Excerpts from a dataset

# # # #

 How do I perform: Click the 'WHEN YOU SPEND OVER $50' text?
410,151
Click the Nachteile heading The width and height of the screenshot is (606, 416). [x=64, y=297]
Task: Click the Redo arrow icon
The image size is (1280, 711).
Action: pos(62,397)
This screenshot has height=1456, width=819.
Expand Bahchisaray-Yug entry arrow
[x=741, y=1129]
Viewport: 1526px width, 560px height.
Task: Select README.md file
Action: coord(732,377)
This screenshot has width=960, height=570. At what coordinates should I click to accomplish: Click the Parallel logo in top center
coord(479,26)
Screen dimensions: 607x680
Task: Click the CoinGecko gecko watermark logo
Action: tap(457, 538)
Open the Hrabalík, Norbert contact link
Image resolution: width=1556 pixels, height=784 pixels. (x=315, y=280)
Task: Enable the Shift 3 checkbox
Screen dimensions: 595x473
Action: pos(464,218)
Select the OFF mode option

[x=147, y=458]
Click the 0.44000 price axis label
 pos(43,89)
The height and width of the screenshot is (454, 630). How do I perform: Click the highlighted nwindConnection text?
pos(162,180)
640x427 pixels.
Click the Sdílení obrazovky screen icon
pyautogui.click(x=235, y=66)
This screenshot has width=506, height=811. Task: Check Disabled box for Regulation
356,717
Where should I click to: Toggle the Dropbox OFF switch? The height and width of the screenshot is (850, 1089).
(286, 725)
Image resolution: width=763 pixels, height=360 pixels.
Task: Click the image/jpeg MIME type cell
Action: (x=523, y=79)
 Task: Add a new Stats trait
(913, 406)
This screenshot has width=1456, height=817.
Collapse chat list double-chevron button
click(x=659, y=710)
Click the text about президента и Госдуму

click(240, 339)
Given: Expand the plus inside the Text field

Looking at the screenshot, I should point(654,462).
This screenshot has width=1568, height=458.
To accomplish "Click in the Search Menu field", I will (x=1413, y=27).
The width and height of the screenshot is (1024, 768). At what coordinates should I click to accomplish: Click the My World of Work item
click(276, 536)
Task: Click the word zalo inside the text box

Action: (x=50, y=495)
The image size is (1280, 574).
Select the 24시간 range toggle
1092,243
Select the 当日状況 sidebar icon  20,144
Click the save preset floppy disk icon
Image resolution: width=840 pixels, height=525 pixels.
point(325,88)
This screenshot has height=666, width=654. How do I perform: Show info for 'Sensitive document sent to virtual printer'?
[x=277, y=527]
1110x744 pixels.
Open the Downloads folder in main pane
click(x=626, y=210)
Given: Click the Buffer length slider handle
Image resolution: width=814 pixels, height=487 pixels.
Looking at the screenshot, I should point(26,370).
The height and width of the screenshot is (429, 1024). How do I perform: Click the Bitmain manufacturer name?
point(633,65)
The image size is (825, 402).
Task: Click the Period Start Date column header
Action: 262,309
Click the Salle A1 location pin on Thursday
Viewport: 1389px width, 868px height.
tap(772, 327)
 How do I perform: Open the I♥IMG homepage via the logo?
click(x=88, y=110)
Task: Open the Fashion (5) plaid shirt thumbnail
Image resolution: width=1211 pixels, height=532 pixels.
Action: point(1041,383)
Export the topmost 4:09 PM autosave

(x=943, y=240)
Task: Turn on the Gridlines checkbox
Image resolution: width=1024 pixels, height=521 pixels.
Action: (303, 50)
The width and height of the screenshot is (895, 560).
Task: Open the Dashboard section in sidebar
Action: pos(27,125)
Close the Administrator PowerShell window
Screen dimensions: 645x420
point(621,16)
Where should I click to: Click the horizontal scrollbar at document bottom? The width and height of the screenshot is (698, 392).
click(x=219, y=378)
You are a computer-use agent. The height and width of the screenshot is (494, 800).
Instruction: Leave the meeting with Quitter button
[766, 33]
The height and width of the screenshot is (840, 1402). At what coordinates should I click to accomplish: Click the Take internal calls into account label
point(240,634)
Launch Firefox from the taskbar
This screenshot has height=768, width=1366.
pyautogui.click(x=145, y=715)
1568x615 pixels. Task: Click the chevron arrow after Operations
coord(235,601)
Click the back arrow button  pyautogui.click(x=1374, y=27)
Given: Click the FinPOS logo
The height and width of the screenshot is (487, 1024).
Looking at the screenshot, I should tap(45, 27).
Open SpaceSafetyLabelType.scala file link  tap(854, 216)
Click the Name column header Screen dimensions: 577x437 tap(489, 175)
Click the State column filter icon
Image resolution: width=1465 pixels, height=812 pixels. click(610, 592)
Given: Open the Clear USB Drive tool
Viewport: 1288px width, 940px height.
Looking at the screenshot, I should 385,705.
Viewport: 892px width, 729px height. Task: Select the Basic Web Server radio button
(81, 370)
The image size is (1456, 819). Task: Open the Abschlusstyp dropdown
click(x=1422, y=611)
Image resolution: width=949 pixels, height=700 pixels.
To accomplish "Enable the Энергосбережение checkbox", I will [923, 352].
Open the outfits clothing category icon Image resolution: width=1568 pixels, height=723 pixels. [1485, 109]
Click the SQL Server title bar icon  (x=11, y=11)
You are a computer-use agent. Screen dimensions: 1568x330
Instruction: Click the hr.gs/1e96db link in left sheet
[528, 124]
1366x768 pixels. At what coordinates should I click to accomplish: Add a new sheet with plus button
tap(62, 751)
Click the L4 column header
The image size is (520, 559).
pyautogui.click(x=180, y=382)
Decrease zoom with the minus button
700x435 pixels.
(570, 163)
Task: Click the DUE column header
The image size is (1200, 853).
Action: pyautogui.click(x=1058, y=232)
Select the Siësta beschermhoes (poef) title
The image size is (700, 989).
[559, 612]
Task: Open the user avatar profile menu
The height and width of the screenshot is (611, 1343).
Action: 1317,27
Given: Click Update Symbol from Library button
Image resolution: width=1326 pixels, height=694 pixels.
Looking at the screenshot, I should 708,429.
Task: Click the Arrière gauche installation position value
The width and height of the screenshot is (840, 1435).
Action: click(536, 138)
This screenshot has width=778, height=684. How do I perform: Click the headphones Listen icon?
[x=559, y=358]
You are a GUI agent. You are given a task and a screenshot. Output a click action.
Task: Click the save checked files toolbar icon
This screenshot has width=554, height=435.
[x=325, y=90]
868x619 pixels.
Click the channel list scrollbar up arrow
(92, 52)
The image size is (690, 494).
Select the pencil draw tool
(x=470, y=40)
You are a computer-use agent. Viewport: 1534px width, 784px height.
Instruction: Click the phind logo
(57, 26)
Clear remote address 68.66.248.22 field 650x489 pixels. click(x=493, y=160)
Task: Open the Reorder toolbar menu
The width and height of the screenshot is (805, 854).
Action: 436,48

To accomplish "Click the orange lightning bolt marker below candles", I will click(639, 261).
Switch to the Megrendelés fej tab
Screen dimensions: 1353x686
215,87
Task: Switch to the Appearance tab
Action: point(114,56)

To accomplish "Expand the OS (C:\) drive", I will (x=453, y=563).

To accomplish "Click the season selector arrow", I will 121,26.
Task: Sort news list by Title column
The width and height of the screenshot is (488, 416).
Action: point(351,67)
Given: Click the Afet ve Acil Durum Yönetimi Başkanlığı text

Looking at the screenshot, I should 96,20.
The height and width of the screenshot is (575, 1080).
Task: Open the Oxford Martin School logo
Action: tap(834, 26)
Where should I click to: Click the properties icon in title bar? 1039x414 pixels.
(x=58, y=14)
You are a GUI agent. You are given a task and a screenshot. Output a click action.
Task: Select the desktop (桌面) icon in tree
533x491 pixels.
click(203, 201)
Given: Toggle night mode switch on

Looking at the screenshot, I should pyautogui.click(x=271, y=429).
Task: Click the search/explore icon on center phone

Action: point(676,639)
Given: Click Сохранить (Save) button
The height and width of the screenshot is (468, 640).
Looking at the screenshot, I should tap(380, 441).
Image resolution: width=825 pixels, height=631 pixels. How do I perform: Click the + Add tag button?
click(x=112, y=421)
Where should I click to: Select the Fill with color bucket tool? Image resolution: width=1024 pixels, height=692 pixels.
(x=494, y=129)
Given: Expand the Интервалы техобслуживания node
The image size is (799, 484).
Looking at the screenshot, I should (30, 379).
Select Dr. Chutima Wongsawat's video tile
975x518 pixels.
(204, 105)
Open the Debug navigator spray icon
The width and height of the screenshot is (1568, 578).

# # # #

Exercise brief:
Search the entries for the word "Clear", then gather every line that has it.

The answer:
Given: Open the Clear USB Drive tool
Clear remote address 68.66.248.22 field 650x489 pixels. click(x=493, y=160)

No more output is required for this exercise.